Cuando tosió agitado, se secó el sudor de la frente, y descansó con los puños apoyados en la cintura. En el cubículo de vidrio, aguardaba un rival mucho más fuerte.

Se asomó a la ventana, y se alegró de no ver el automóvil del jefe estacionado en la callejuela. Tal vez había dicho que se ausentaría por quince o veinte minutos, pero en realidad lo haría por una hora. De todos modos, tenía tiempo de sobra para conseguir un knock out.

—¡Usted, viejo demonio! —exclamó encaminándose al cubículo del jefe—. Tengo que decirle que es un explotador miserable. Me da asco cada día que lo veo. Sus modales son los de un puerco. Apesta donde sea que se encuentre. Y quiero que le quede bien claro que no le tengo miedo.

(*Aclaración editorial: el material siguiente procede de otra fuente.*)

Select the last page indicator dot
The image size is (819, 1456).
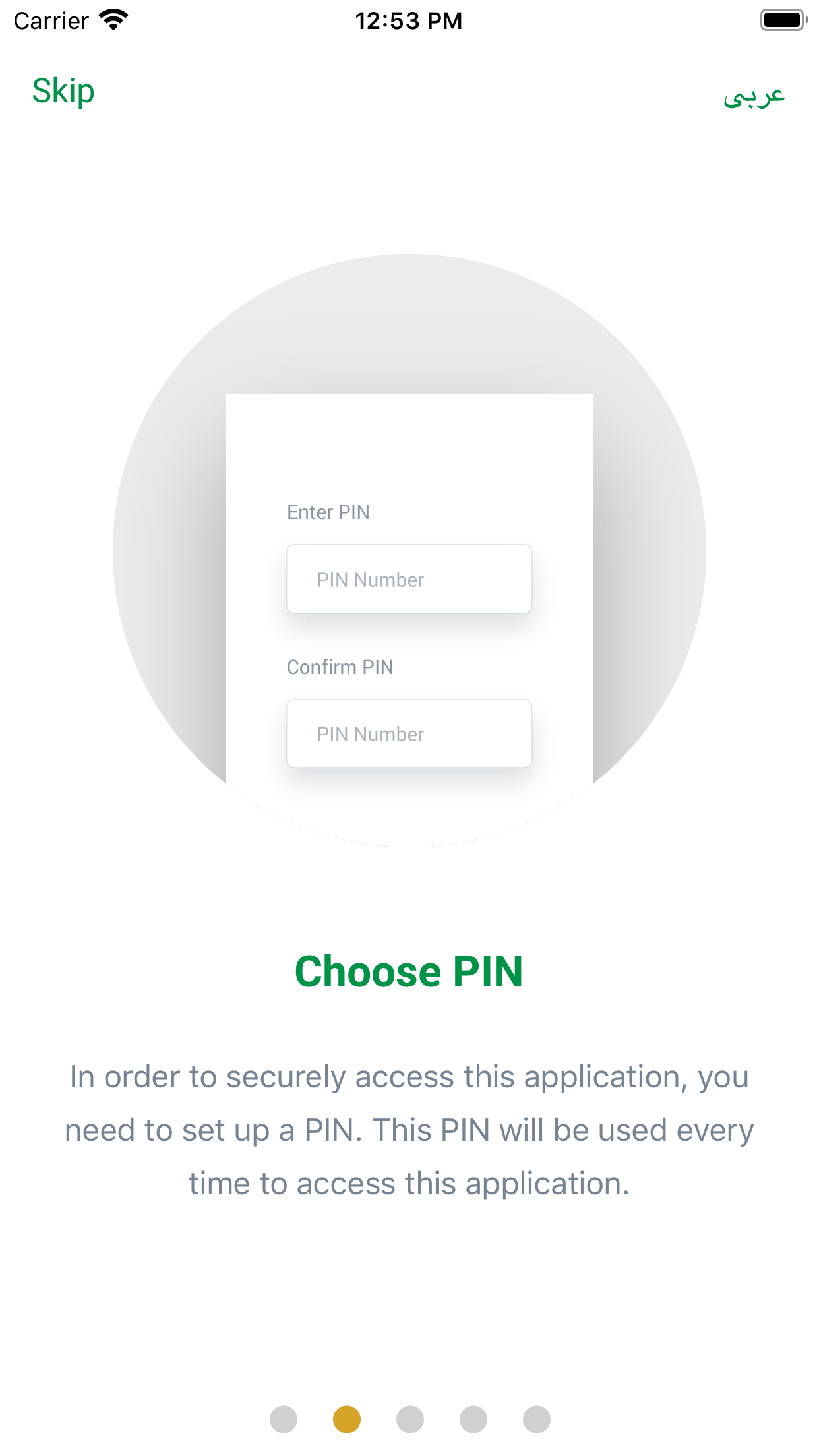536,1419
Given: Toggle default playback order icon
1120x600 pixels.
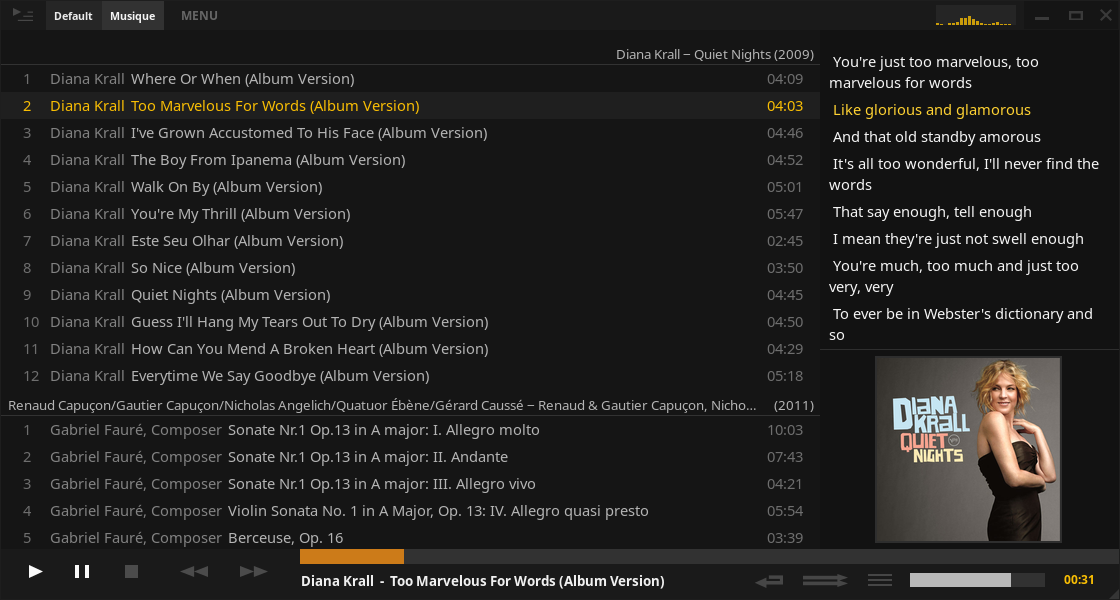Looking at the screenshot, I should click(x=880, y=580).
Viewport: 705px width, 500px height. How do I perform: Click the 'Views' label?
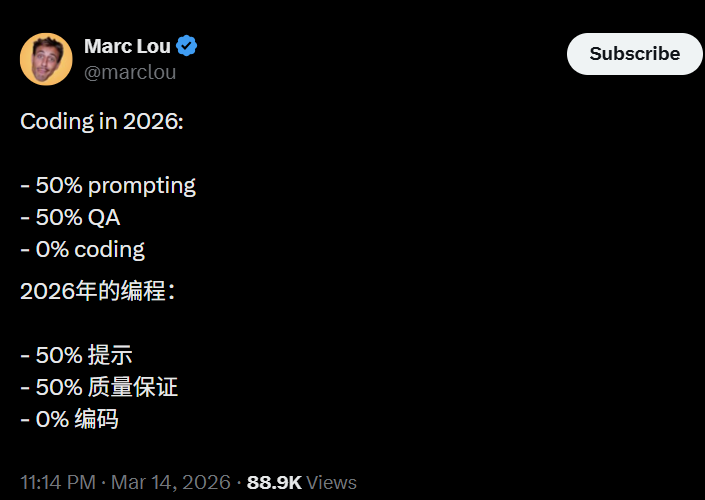pyautogui.click(x=332, y=482)
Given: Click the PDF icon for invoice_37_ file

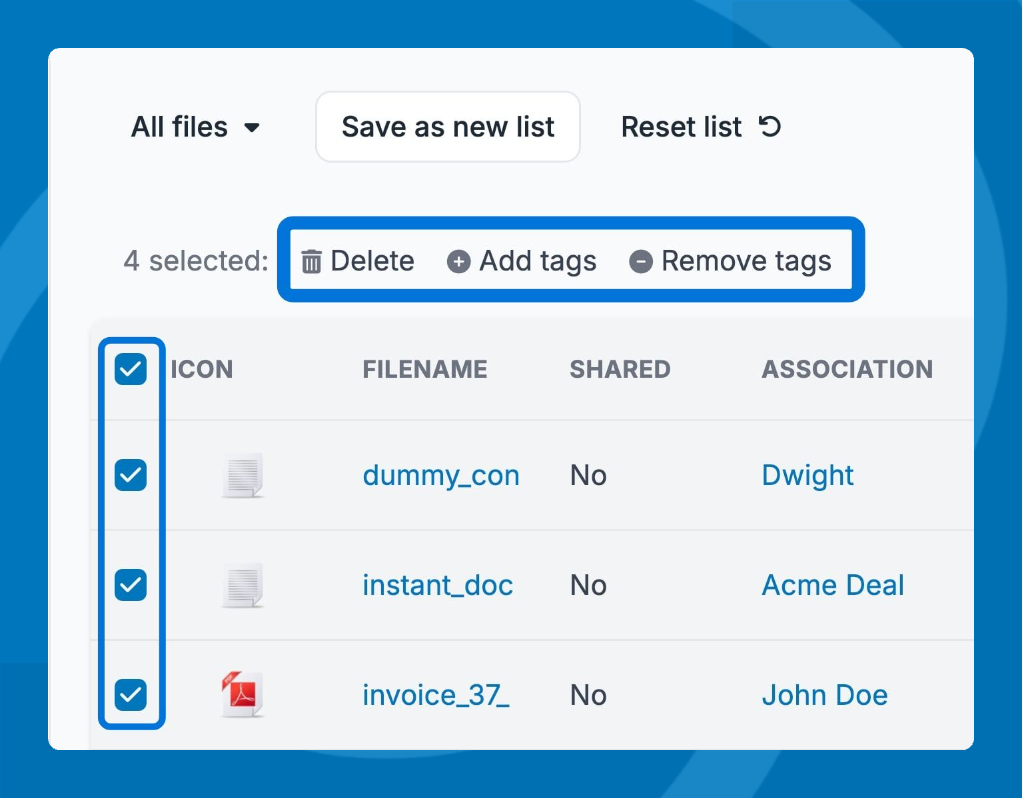Looking at the screenshot, I should 242,694.
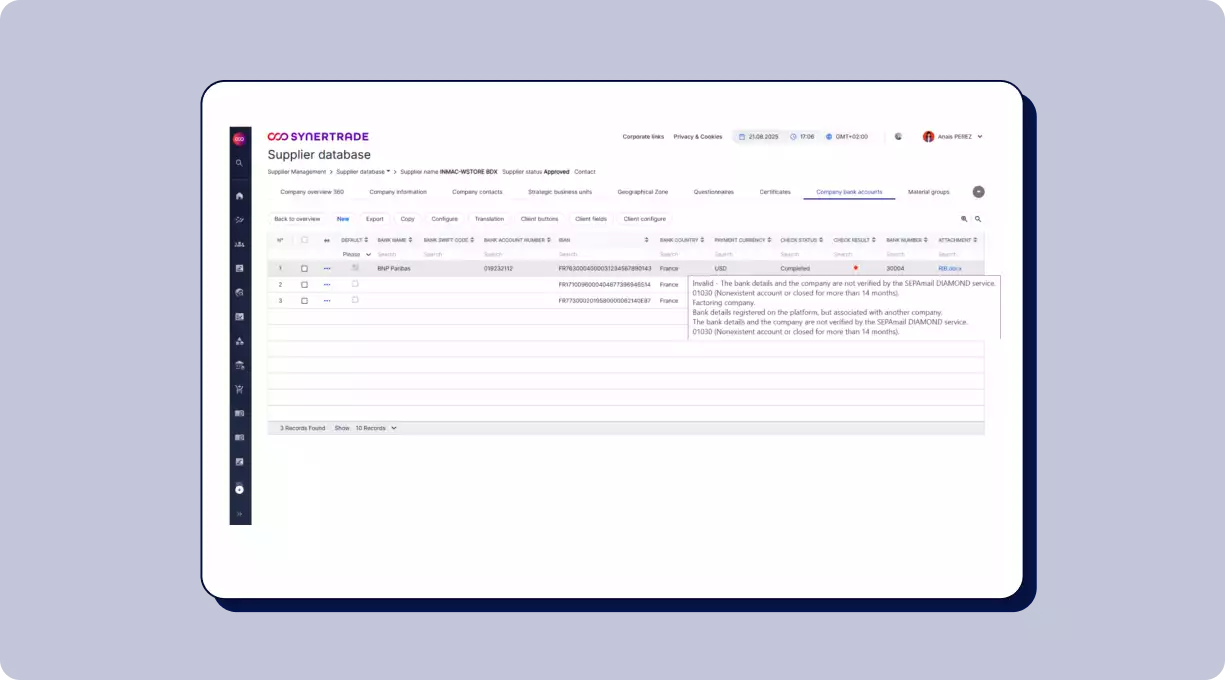Expand the sidebar with the double-arrow icon
1225x680 pixels.
click(239, 514)
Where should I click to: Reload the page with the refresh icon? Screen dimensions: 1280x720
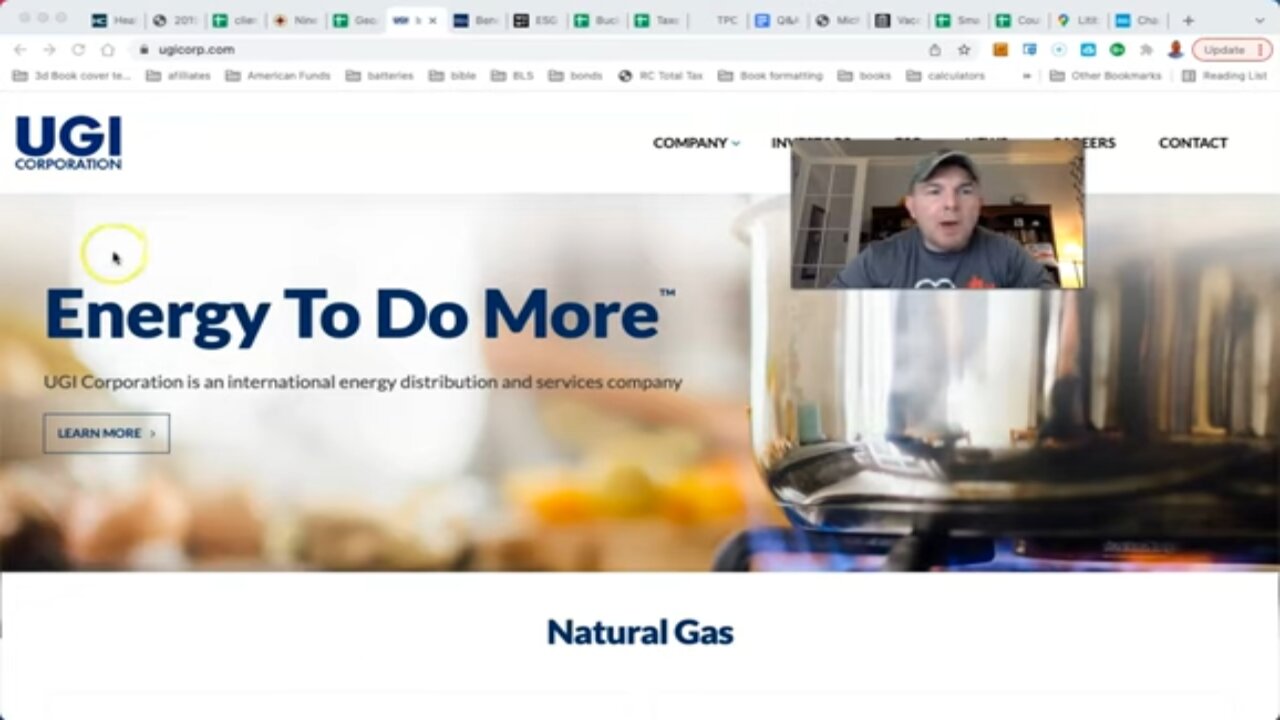click(78, 49)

Con paso firme y decidido, irrumpió en el recinto, se subió sobre el mullido sillón, y brincó encima del escritorio. Desde la altura, contempló todas las cosas como si las viera con un lente diferente. El escritorio que ocupaba anteriormente en un rincón, le pareció un hoyo en el suelo.

—¿Sabe lo que voy a hacer, jefe? Voy a cagar encima de su escritorio.

Dicho esto, se acuclilló sobre una pila de papeles, e imitó con sus labios los sonidos de un esfínter trabajador, a la vez que subía y bajaba las caderas, como si estuviera produciendo artesanalmente una rosca.

—¡Felicitaciones!

J. quedó petrificado al ver a su jefe bajo el marco de la puerta, y luego, instintivamente, pensó en arrojarse a sus pies.

—Señor... Yo... —tartamudeó J., bajando de un salto.

—¡Silencio! —gritó el jefe—. Usted no tiene claro que aquí, el único que se caga en los demás, soy yo.

—Deje que le explique... —alcanzó a balbucir J.

—¡Cállese! Yo le voy a explicar... Su inutilidad me tenía harto. No soportaba más ese odio y esa envidia que fluyen tan naturalmente en usted. Así que inventé lo del velorio, fingí que me marchaba, dejé estacionado mi automóvil en la otra cuadra, luego volví silenciosamente, y me quedé espiándolo por el agujero de la cerradura. Sabía que ésta era la mejor oportunidad, porque nadie escapa a la tentación de mostrarse tal cual es en la oficina a solas.